{Reference Type}: Journal Article
{Title}: Single-Cell Transcriptome Profiles Reveal Fibrocytes as Potential Targets of Cell Therapies for Abdominal Aortic Aneurysm.
{Author}: Li B;Song X;Guo W;Hou Y;Hu H;Ge W;Fan T;Han Z;Li Z;Yang P;Gao R;Zhao H;Wang J;Li B;Song X;Guo W;Hou Y;Hu H;Ge W;Fan T;Han Z;Li Z;Yang P;Gao R;Zhao H;Wang J;
{Journal}: Front Cardiovasc Med
{Volume}: 8
{Issue}: 0
{Year}: 2021
{Factor}: 5.846
{DOI}: 10.3389/fcvm.2021.753711
{Abstract}: Abdominal aortic aneurysm (AAA) is potentially life-threatening in aging population due to the risk of aortic rupture and a lack of optimal treatment. The roles of different vascular and immune cells in AAA formation and pathogenesis remain to be future characterized.
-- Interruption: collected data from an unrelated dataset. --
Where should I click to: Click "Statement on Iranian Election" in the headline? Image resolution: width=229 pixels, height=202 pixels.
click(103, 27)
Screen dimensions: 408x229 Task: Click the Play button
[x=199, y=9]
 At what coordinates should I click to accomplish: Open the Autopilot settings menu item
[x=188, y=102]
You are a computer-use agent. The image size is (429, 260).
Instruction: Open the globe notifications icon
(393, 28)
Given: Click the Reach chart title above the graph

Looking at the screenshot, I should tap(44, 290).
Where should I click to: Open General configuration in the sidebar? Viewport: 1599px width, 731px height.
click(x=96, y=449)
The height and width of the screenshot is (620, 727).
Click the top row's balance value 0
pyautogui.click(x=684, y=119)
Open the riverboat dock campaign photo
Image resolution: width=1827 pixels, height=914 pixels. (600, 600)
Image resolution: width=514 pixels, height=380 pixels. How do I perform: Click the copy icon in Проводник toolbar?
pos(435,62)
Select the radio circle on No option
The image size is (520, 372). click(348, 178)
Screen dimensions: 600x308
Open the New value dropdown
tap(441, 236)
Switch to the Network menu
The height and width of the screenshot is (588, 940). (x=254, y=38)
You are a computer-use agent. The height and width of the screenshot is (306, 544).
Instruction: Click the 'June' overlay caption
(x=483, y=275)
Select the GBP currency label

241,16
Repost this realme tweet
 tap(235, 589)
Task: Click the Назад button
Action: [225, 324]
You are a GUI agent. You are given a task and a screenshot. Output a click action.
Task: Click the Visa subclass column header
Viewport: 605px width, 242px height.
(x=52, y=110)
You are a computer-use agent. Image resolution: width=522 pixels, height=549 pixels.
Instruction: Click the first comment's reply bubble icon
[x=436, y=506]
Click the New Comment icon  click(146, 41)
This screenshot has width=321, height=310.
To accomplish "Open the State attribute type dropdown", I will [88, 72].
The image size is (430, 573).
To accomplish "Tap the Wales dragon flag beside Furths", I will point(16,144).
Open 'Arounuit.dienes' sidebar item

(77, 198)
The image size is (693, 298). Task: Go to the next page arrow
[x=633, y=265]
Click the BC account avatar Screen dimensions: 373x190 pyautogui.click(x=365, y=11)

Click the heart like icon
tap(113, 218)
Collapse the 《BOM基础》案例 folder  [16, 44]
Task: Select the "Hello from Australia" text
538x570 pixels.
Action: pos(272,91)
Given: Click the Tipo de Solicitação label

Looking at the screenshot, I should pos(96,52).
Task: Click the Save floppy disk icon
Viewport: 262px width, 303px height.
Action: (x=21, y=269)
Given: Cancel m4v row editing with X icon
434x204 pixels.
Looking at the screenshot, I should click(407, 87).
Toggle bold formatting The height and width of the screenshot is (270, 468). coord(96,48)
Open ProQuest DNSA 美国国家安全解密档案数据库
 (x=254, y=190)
Single-cell RNA sequencing was performed on an angiotensin (Ang) II-induced mouse model of AAA. Macrophages, B cells, T cells, fibroblasts, smooth muscle cells and endothelial cells were identified through bioinformatic analyses. The discovery of multiple subtypes of macrophages, such as the re-polarization of Trem2 + Acp5 + osteoclast-like and M2-like macrophages toward the M1 type macrophages, indicates the heterogenous nature of macrophages during AAA development. More interestingly, we defined CD45+COL1+ fibrocytes, which was further validated by flow cytometry and immunostaining in mouse and human AAA tissues. We then reconstituted these fibrocytes into mice with Ang II-induced AAA and found the recruitment of these fibrocytes in mouse AAA. More importantly, the fibrocyte treatment exhibited a protective effect against AAA development, perhaps through modulating extracellular matrix production and thus enhancing aortic stability. Our study reveals the heterogeneity of macrophages and the involvement of a novel cell type, fibrocyte, in AAA. Fibrocyte may represent a potential cell therapy target for AAA.